Eser sözleşmesi nedir diye soracak olursak, günlük hayattan örneklerle açıklayabiliriz: Ayakkabı tamircisine ayakkabınızı onarttırmanız, terziye elbise diktirmeniz, tamirciye arabanızı tamir ettirmeniz hep eser sözleşmesi örnekleridir. Bu sözleşmelerin ortak özelliği, yapılan işin sonunda somut bir ürün ortaya çıkmasıdır.
Dikkat edilmesi gereken nokta: Eser sözleşmesinde önemli olan çalışmanın kendisi değil, bu çalışmadan ortaya çıkan sonuçtur. Yani tamirci ayakkabınızı kaç saat çalışarak tamir ettiği değil, ayakkabınızın tamir edilmiş halde size teslim edilmesi önemlidir.
Eser Sözleşmesinin Temel Unsurları
Bir sözleşmenin eser sözleşmesi sayılabilmesi için dört temel unsuru bulunması gerekir:
Eser Meydana Getirme Unsuru: Yüklenici, belirli bir sonuç ortaya koymakla yükümlüdür. Bu sonuç maddi bir şey olabileceği gibi (ev, köprü, makine), maddi olmayan bir şey de olabilir (hesap, proje, plan). Önemli olan, objektif olarak gözlemlenebilir bir sonucun ortaya çıkmasıdır.
Ücret/Bedel Unsuru: İş sahibi, yapılan iş karşılığında bir bedel ödemeyi kabul etmelidir. Bu bedel genellikle para olmakla birlikte, ayni bir edim de olabilir. Örneğin, kat karşılığı inşaat sözleşmelerinde arsa sahibi para değil, arsa payı verir.
Anlaşma Unsuru: Tarafların eser yapılması ve bedel ödenmesi konusunda irade birliğine varmaları gerekir. Bu anlaşma yazılı olabileceği gibi sözlü de olabilir.
Teslim Unsuru: Yüklenici, ortaya koyduğu eseri iş sahibine teslim etmekle yükümlüdür. Eser yapılmış ancak teslim edilmemişse sözleşme tam olarak ifa edilmiş sayılmaz.
Eser Sözleşmesinin Hukuki Niteliği
Eser sözleşmesi, tam iki tarafa borç yükleyen bir sözleşmedir.
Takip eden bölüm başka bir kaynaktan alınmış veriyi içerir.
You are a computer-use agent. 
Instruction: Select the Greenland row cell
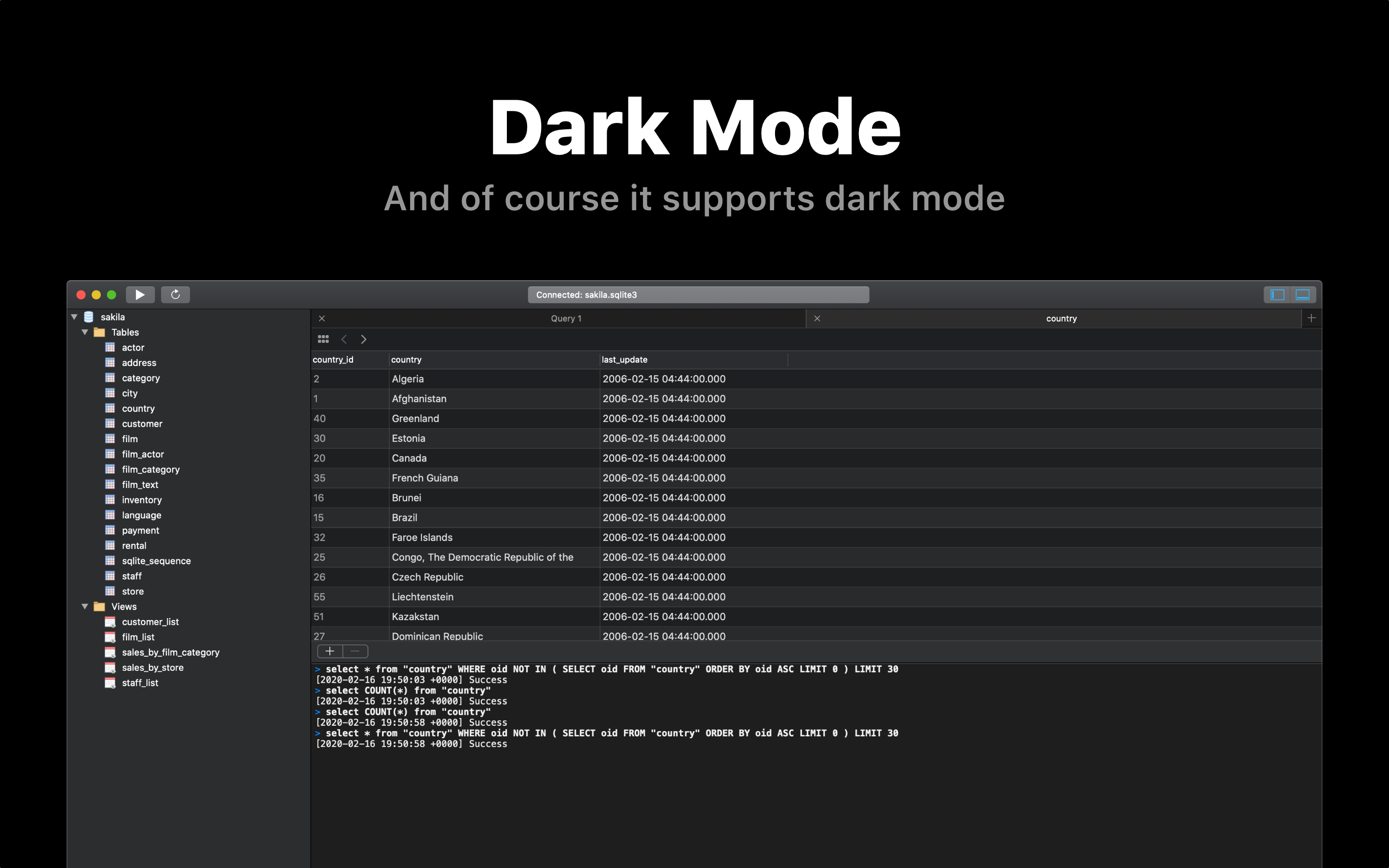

Bu ne demektir? Her iki taraf da diğerine karşı belirli yükümlülükler altına girer. Yüklenici eser yapma, iş sahibi bedel ödeme borcunu üstlenir ve bu borçlar birbirinin karşılığıdır.
Eser sözleşmesi aynı zamanda rızai bir sözleşmedir. Yani tarafların anlaşması ile kurulur, eserin teslim edilmesi veya bedelin ödenmesi beklenmez. Ani edimli olması da önemli bir özelliğidir; sürekli bir borç ilişkisi yaratmaz, belirli bir sonuca ulaşılınca sona erer.
İnşaat Sözleşmesinin Kavramsal Çerçevesi
İnşaat Kavramının Tanımı
İnşaat denince sadece ev, apartman gibi binalar mı akla gelmelidir? Aslında inşaat kavramı çok daha geniştir. İnşaat, maddi nitelikteki her türlü yapı eserini ifade eder. Ancak burada önemli bir şart vardır: Yapının az veya çok, doğrudan doğruya veya dolaylı olarak toprak ile bağlantılı olması gerekir.
Bu tanıma göre evler, köprüler, yollar, tüneller, barajlar, havaalanları, limanlar hatta kanalizasyon sistemleri de birer inşaat türüdür. Öte yandan, prefabrik olarak yapılıp sonradan taşınan yapılar kalıcı nitelikte olmadığı için inşaat kapsamında değerlendirilmez.
İnşaat Sözleşmesinin Tanımı
İnşaat sözleşmesi, eser sözleşmesinin genel tanımından hareketle şöyle tanımlanabilir: "Yüklenicinin bir inşaat meydana getirmeyi, iş sahibinin de bunun karşılığında bir bedel ödemeyi üstlendiği sözleşmedir."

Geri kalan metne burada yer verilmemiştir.